I posted my original plea with some trepidation – the artistic ego
can be fragile at times (ha!) and with a design approach so new my
insecurities were definitely showing. But I felt the need for a
large sample of objective and knowledgeable opinions – honest
opinions (not like family/friend "that’s really nice, dear"
opinions). And that’s what I got!

THANK YOU ALL. You’re helping me become a better artist and better
technician.

Karen Goeller

@Karen_Goeller
Hand-crafted artisan jewelry


#18

PS :: May I comment on something you did not ask for opinions about?
Something just occurred to me and I wonder how others feel about it.
You mentioned that you’re open to honest critiques so I’m going to
add this and hope for the best!

By the way, please understand that what I’m about to say is
something that I, myself, am guilty of so my comment is really more
of an “I’m curious to know what everyone thinks” as opposed to a
"something is wrong about what you’re doing."

When I visited the rest of your site, I had a certain feeling and I
couldn’t put my finger on why I was having it. Then it hit me. When I
saw the incredibly wide range of styles on your site, I got a sense
of “I can’t phrase it properly” I felt like it weakened some of
your more creative pieces. I’m just talking from the gut and giving
you my impressions.

Some of the styles looked very unique and inspired whereas others
looked standard, like something you’d pick out of a catalogue as
opposed to something handcrafted. There is nothing wrong with this
and I totally understand that you do all different types of work and
I’m sure you want there to be something for everyone but I felt like
the wide range somehow took away from the work.

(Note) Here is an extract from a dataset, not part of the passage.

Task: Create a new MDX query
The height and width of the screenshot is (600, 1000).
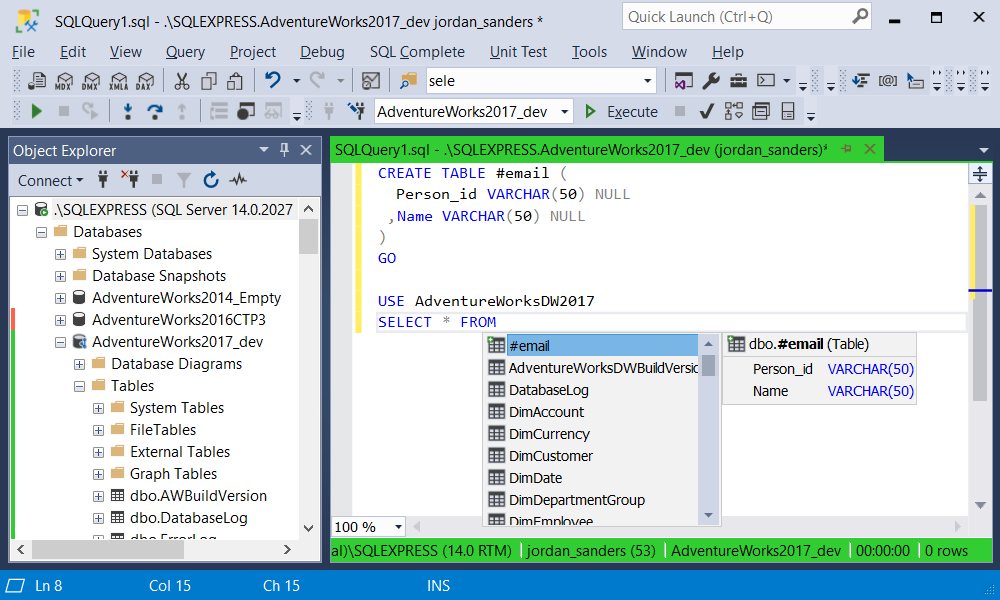Action: point(63,79)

Artists’ sites which I’ve really felt were strong and where I
thought “this person is a true professional” seem to contain work
which all has a common thread or where you can easily see that all
the pieces belong together.

Does this make any sense? I wonder: What do other people think about
this?

Again, I really like your work and I’m absolutely not saying you
should change anything. It’s just something I’ve noticed from time to
time, both in my own work and in the work of others, and I always
wonder what’s the best route or what people perceive as the
positives/negatives of each route.

Thanks for being open to discussion, Karen, and humoring me with
this question!

Warmly,
Raphael
Jewelry Reborn :: http://www.TraCheNY.com
Raphael’s handmade jewelry!


#19
    Karen, I will take the time to look at your work but at the
moment I'd like to first comment on the "critique" you received:
what a NASTY and completely unprofessional commentary. It's just an
ugly thing to say and I'm constantly surprised by how insensitively
people with a little power can behave. 

We do not know what the intention of the juror was. If it was an
honest statement based on that jurors perception, that juror took a
risk to be honest. Is an unqualified rejection better? Has anyone read
"Loving What Is" by Byron Katie. Fascinating book on how to
investigate the truth about our thinking process. A truely
enlightening book for me. One of the best I ever read. Simple easy
process to investigate if my thoughts are the truth. I am aware now
that a lot of times they are not. Could be better than crystal
therapy, might take more personal responsibility. Watching the
postings and observing the criticizim of the jurors criticizm is
interesting.

I try to accept other’s forms of insanity, for I have worked so hard
to achieve my own.

Richard Hart

End of forwarded message


#20

Karen, It is a rare occurrence to receive an explanation-- whether
you agree with it or not-- as to why one’s work was rejected. I’ve
only had that happen once in a career that has included a number of
rejections. Listen to what the juror said, consider its merits as
objectively as you can, take to heart what resonates and discard the
rest. I don’t believe that the juror was being nasty, mean spirited
or particularly vicious, just candid. Opinions are like navels:
Everybody has one, some are deep and some are shallow. I applaud
your courage in laying your work out there and seeking critique.